In full and without alteration, print the records below, minus any images.

(Dataset items)

◆ ◆ ◆

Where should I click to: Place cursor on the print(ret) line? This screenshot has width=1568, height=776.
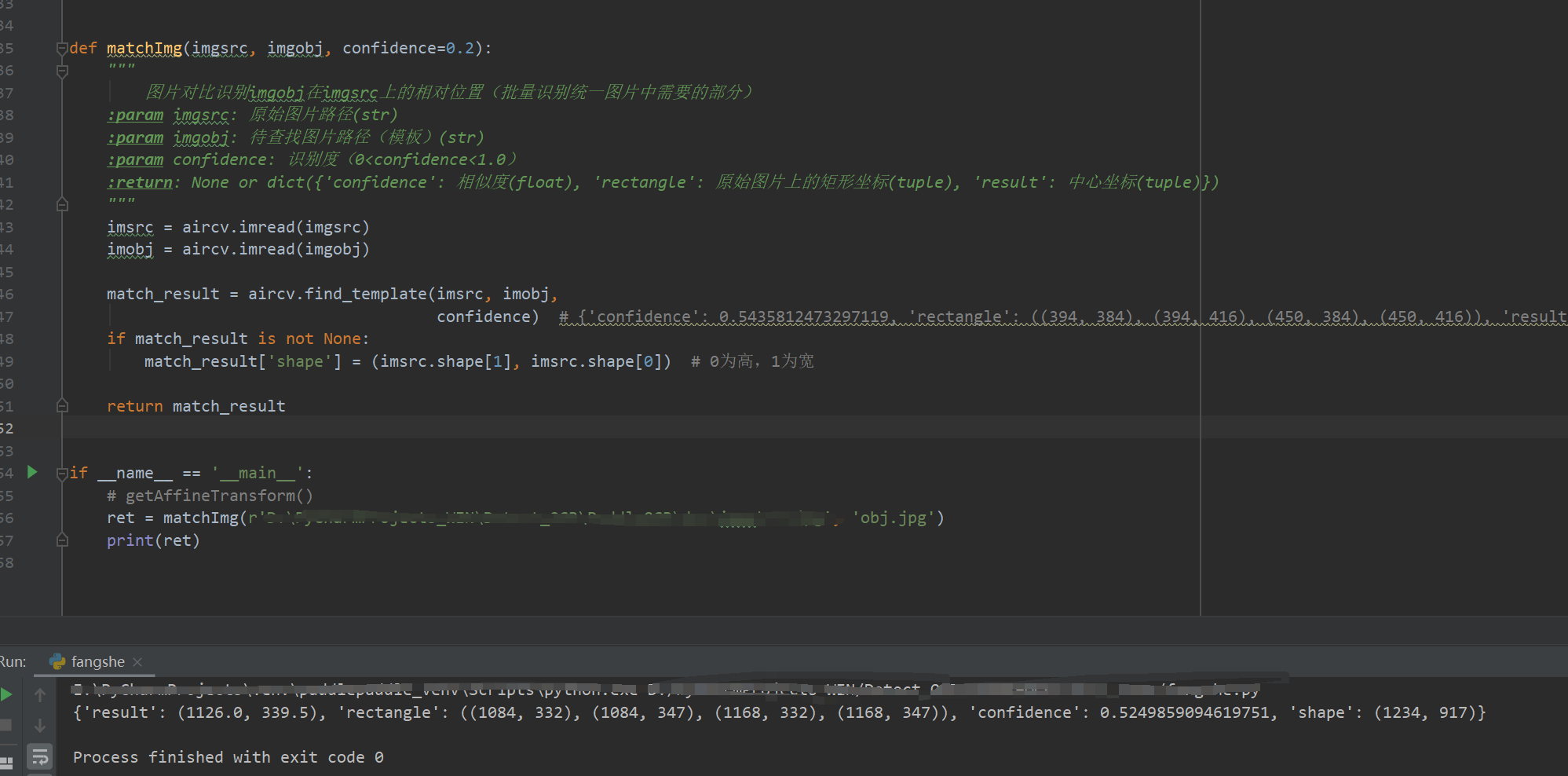(x=154, y=540)
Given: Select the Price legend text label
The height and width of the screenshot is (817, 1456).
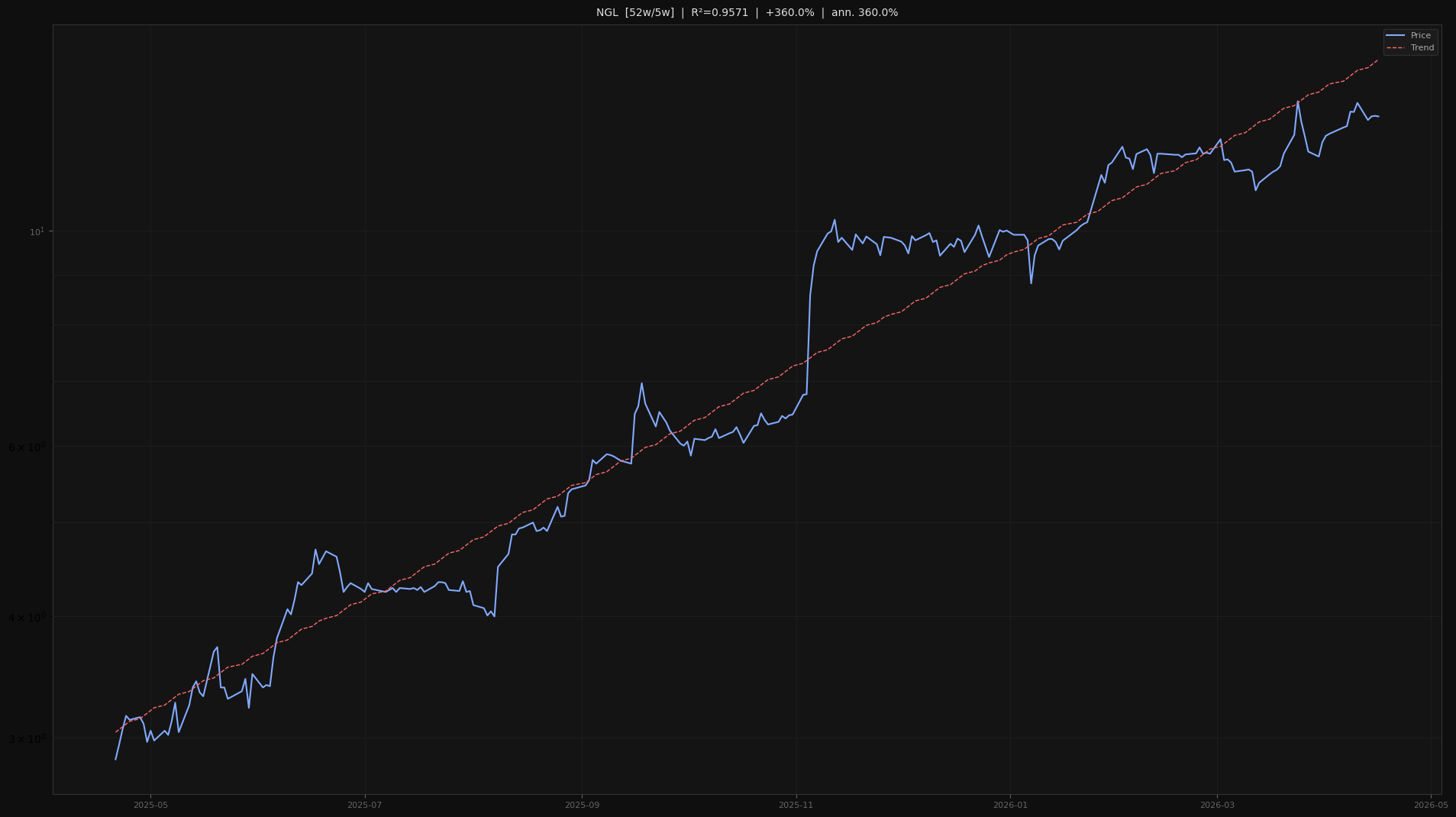Looking at the screenshot, I should tap(1421, 35).
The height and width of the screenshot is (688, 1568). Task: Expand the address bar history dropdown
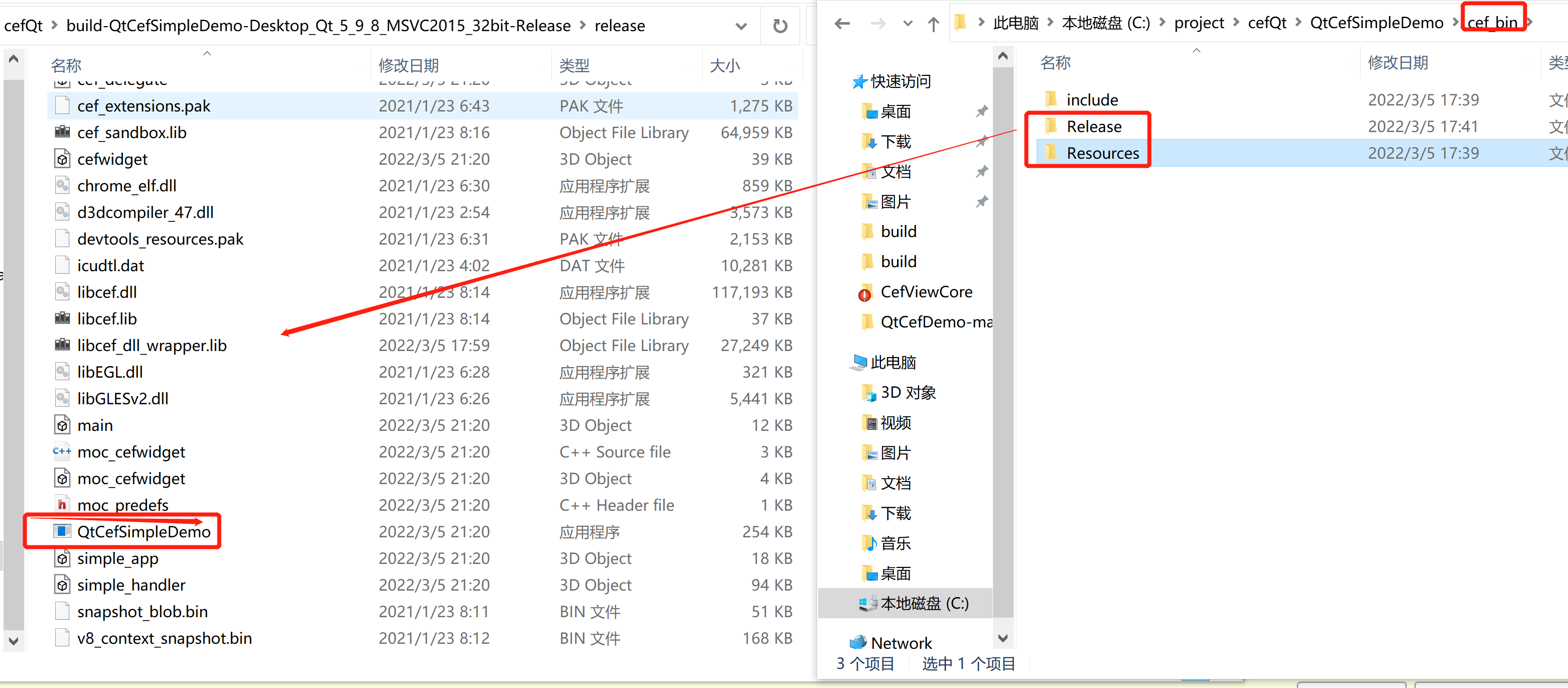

◆ ◆ ◆

### Answer section:
Where should I click to: Place cursor on the print(ret) line? This screenshot has width=1568, height=776.
(x=154, y=540)
Given: Select the Price legend text label
The height and width of the screenshot is (817, 1456).
Looking at the screenshot, I should tap(1421, 35).
The height and width of the screenshot is (688, 1568). Task: Expand the address bar history dropdown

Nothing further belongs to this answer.